The Bennet choice, when more seasoned Democratic politicians including two members of the U.S. House expressed interest in the job, shocked political observers across Colorado. The Rocky Mountain Newspaper on Saturday announced the selection with a banner headline calling him "Senator Surprise."
But people who have worked with Bennet, a Democrat, who at 44 will become the Senate's youngest member pending Salazar's confirmation to the Cabinet, say he's up for the challenge.
Educators joked that the halls of the U.S. Senate should be a breeze for Bennet after walking into the struggling 73,000-student Denver school system in 2005 with no education degree and managing to court teachers to a business-style turnaround.
Bennet wooed teachers to a pay-for-performance plan called ProComp they had opposed for years and closed struggling schools where minority students were performing the worst.
"He took over I would say a district that was really foundering, that just had kind of a poor spirit. Kids were really struggling. And he was just a breath of fresh air," recalled Nelson Van Vranken, assistant principal at Greenwood K-8 School in northeast Denver.
Bennet's varied resume includes stints writing speeches for former U.S. Attorney General Janet Reno as an aide to a deputy attorney general; a corporate turnaround specialist who helped Colorado billionaire investor Philip Anschutz to reorganize three movie theater chains into the world's largest movie-theater company, Regal Entertainment Group, and an aide to Denver Mayor John Hickenlooper.
Bennet was editor of the Yale Law Review and received an undergraduate degree in history from Wesleyan University in Middletown, Conn., where his father was university president.
His father Douglas Bennet also was an aide to the U.S. ambassador to India in the early 1960s, and Michael Bennet was born in New Delhi in 1964. He grew up in Washington and attended the St. Albans prep school. His brother, James Bennet, is editor of The Atlantic magazine and a former Jerusalem bureau chief for The New York Times.

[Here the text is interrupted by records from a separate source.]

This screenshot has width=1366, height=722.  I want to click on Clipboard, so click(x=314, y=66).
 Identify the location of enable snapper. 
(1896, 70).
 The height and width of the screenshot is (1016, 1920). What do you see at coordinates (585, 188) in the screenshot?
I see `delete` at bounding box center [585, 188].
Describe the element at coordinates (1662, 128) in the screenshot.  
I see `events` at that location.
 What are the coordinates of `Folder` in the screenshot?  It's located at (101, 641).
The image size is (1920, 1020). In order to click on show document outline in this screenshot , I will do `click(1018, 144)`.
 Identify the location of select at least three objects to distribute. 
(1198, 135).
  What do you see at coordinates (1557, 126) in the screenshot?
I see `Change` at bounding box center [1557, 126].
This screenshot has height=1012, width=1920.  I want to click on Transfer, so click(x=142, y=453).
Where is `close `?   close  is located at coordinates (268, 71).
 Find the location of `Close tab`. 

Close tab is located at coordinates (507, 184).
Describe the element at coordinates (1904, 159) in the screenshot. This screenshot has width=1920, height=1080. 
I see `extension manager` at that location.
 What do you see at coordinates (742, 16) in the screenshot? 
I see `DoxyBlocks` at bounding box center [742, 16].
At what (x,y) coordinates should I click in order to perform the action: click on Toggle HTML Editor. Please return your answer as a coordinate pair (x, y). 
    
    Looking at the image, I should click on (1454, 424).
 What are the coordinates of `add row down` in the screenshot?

Bennet's name was floated as a possible education secretary choice for Obama, though he wasn't chosen. Colleagues say it was just a matter of time before Bennet's political career took off.
"I don't think he'll have any trouble adjusting to the world of politics," said Alan Gottlieb, editor of Education News Colorado, a Web site run by the Denver-based Public Education & Business Coalition. "He just seems born to it."